Implement fallbacks: when the primary model is unavailable or returns low-confidence results, fall back to a simpler model or a cached response. Define SLAs for latency and availability and track them in your observability stack. Run chaos-style tests where you simulate model outages or degradation so your team knows how the system behaves under failure.

Cost at scale

Token usage grows fast. Implement caching, prompt compression, and tiered model strategies (small/fast for simple tasks, larger models for complex ones). Set budgets and alerts per team and use case. Break down cost by use case and by team so you can see who is driving spend and where optimization will have the most impact. Review usage regularly and trim or consolidate prompts and contexts that are larger than necessary.

Consider prompt caching and response caching where the same or similar inputs recur. Use smaller models for classification, routing, and simple extraction; reserve larger models for tasks that need the extra capability. Document your cost model and share it with product and eng so that new features are designed with cost in mind from the start.

Governance and compliance

Define data handling: what goes to third-party APIs, what stays on-prem. Implement PII detection, content filters, and audit logs. Align with legal and security on model risk classification and approval workflows. Map your LLM use cases to your compliance obligations (SOC 2, GDPR, HIPAA where applicable) and ensure that data flows and retention are documented and controlled.
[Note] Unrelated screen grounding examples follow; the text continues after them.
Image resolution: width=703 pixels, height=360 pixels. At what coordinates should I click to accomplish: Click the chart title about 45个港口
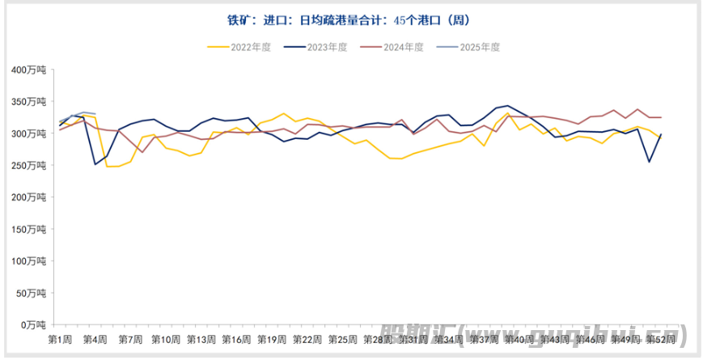point(350,20)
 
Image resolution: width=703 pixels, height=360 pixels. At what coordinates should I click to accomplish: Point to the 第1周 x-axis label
point(61,339)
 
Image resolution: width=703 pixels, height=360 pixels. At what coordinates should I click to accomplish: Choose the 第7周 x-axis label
point(131,339)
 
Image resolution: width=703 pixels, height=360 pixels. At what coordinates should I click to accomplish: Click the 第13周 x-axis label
point(201,339)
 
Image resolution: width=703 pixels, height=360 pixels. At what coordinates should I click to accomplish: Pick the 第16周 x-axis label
point(236,339)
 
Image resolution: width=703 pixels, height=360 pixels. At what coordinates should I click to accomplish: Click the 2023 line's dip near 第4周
point(95,164)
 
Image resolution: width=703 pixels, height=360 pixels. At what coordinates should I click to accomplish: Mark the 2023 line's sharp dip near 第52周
point(649,162)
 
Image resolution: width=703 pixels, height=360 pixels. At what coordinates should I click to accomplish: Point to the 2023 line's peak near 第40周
point(507,105)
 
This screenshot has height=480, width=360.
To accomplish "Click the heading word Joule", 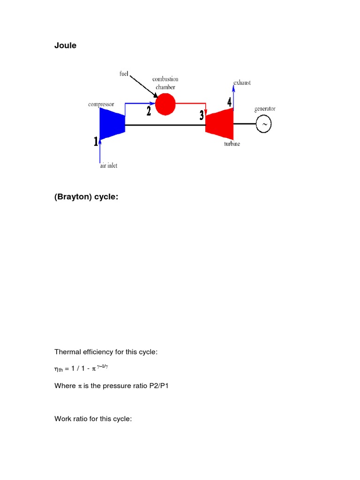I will coord(65,45).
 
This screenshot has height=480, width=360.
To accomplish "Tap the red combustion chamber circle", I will coord(165,104).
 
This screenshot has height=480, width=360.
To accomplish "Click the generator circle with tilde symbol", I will coord(264,124).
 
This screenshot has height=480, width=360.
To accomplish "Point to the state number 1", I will coord(96,141).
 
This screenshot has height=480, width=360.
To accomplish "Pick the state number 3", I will coord(202,115).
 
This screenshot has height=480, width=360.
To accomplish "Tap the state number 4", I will coord(229,101).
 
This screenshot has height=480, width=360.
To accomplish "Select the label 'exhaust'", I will coord(242,82).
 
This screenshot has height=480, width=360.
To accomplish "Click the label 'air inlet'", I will coord(108,166).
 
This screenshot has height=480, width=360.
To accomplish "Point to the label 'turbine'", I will coord(232,144).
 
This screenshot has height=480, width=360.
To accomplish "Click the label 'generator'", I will coord(265,108).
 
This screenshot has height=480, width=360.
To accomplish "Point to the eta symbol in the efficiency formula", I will coord(57,369).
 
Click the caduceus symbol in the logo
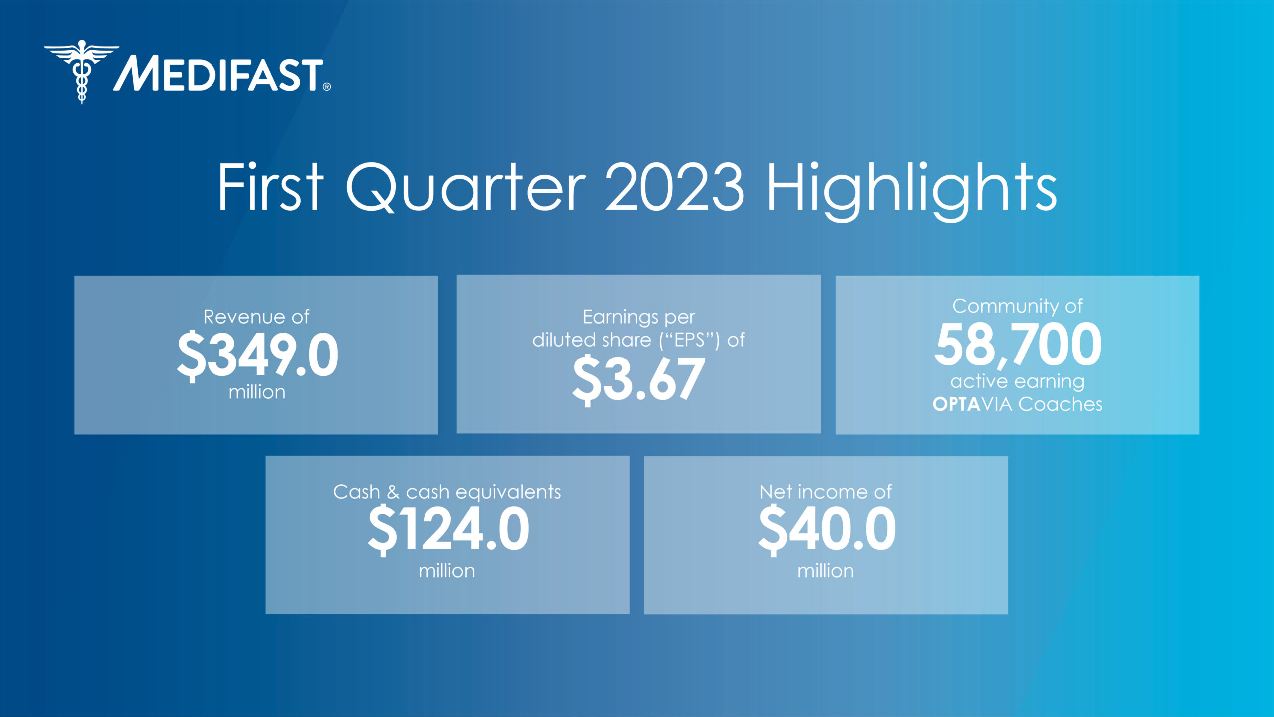[82, 71]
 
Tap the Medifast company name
[219, 74]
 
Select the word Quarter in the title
[466, 187]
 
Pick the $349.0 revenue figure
[258, 355]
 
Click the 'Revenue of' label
[256, 317]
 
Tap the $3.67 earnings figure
[638, 379]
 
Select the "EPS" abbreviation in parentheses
[689, 340]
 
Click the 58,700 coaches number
[1018, 344]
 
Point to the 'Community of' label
[1017, 306]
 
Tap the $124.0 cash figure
[448, 529]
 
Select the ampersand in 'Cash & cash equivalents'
[393, 492]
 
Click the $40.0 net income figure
[827, 529]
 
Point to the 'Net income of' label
[826, 492]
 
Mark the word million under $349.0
[257, 392]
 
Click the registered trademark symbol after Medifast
[327, 87]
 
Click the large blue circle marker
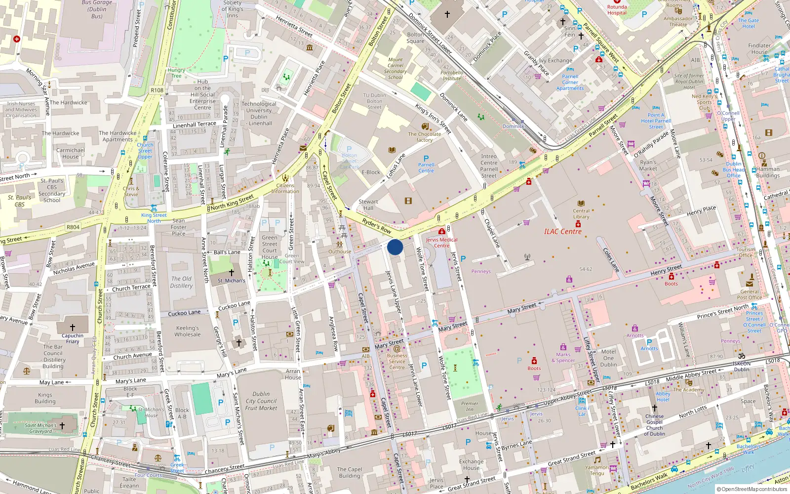coord(395,247)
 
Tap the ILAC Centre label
coord(562,232)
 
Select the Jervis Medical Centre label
coord(441,243)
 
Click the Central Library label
coord(581,214)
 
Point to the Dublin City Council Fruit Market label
coord(261,401)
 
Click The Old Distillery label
coord(181,282)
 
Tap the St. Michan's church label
coord(231,281)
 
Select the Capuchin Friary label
coord(73,338)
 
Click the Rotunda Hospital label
coord(617,10)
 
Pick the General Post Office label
coord(749,294)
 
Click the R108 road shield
coord(157,90)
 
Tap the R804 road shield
coord(73,227)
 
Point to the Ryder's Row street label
coord(376,225)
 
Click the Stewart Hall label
coord(368,205)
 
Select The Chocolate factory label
coord(424,137)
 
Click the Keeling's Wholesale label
coord(188,331)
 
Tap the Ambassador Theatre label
coord(678,22)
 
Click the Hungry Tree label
coord(176,73)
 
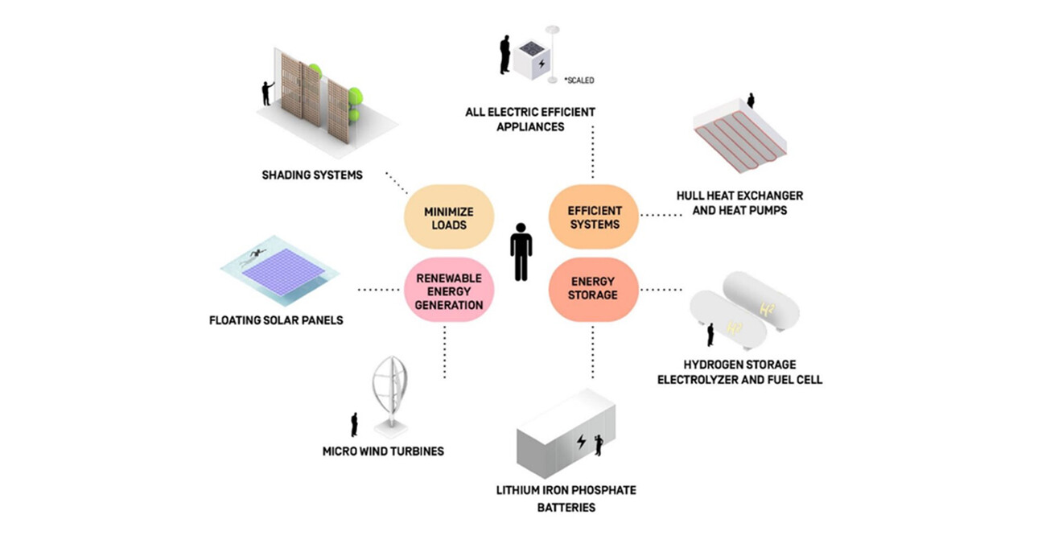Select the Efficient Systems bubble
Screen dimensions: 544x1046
pos(595,217)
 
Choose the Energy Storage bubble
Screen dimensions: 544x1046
pos(594,289)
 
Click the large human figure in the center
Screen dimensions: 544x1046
pos(521,251)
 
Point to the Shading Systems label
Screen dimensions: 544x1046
pos(311,175)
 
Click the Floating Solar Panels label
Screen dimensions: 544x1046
pos(275,320)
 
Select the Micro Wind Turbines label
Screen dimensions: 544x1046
pos(383,451)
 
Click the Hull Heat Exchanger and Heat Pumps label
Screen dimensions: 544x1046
pos(739,203)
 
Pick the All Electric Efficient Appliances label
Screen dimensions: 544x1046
pos(530,119)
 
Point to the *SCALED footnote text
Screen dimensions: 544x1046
pos(579,80)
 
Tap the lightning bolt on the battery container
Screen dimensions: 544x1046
pos(581,442)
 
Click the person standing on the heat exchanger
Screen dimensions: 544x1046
pos(752,101)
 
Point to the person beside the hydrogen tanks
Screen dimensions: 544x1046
pos(710,334)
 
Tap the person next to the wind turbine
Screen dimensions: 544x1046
pos(354,425)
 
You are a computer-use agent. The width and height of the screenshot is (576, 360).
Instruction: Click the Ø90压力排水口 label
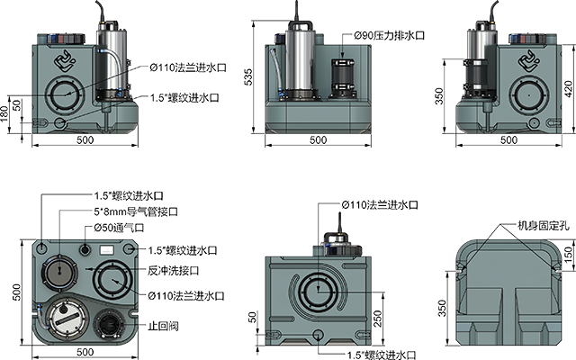pos(390,35)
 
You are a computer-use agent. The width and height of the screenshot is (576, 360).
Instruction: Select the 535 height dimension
pos(248,76)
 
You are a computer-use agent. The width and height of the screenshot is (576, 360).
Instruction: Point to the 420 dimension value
pos(568,89)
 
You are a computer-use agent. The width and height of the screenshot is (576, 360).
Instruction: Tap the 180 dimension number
pos(4,114)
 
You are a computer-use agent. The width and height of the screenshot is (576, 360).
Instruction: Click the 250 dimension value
pos(378,319)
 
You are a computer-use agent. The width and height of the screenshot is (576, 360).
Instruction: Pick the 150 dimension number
pos(568,254)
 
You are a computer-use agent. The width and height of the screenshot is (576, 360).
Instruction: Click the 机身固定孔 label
pos(544,226)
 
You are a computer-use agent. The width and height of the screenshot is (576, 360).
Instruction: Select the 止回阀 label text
pos(163,326)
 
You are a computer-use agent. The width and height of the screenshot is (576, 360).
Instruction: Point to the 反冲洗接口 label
pos(173,270)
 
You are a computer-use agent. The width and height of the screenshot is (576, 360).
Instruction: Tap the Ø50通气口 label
pos(119,228)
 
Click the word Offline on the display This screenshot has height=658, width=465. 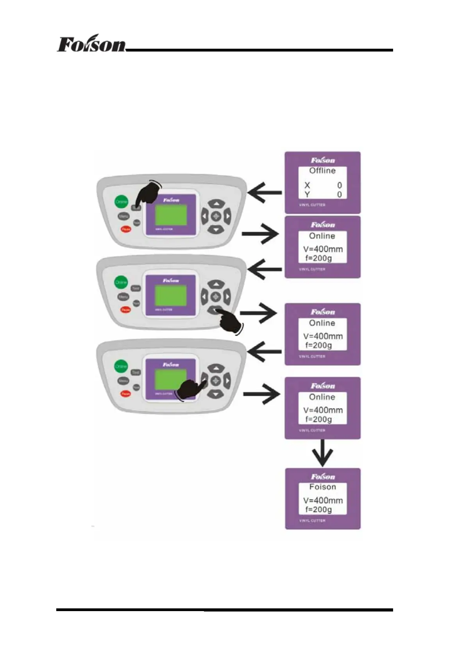tap(322, 171)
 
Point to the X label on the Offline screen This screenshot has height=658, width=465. tap(307, 185)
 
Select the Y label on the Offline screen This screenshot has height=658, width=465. tap(307, 194)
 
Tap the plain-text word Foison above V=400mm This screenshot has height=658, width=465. tap(322, 487)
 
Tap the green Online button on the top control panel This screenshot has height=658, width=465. tap(122, 202)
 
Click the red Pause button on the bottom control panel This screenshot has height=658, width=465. tap(125, 394)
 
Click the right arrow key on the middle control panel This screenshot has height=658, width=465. tap(227, 297)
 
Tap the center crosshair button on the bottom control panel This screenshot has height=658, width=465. tap(216, 380)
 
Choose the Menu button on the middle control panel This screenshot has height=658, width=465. tap(123, 297)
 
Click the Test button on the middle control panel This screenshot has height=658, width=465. tap(135, 288)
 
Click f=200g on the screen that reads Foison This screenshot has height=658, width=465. tap(318, 509)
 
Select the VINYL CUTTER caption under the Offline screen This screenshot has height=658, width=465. tap(312, 205)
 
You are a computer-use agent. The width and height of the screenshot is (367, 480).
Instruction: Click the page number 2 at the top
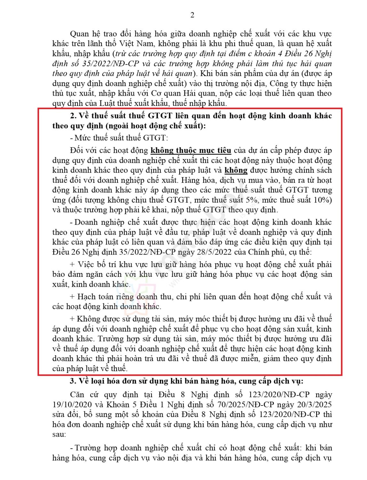click(x=192, y=15)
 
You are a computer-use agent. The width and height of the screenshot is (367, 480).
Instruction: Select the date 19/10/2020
click(x=72, y=405)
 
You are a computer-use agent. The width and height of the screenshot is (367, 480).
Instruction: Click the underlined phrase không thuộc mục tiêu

Establish a model and prompt review process for high-risk or customer-facing use cases. Keep an inventory of which models and prompts are in production, who owns them, and when they were last reviewed. When you add a new vendor or model, run it through the same security and compliance review you would for any new third-party dependency.

LLMs in production are software systems first. Apply the same rigor you use for payments or identity-then add model-specific controls.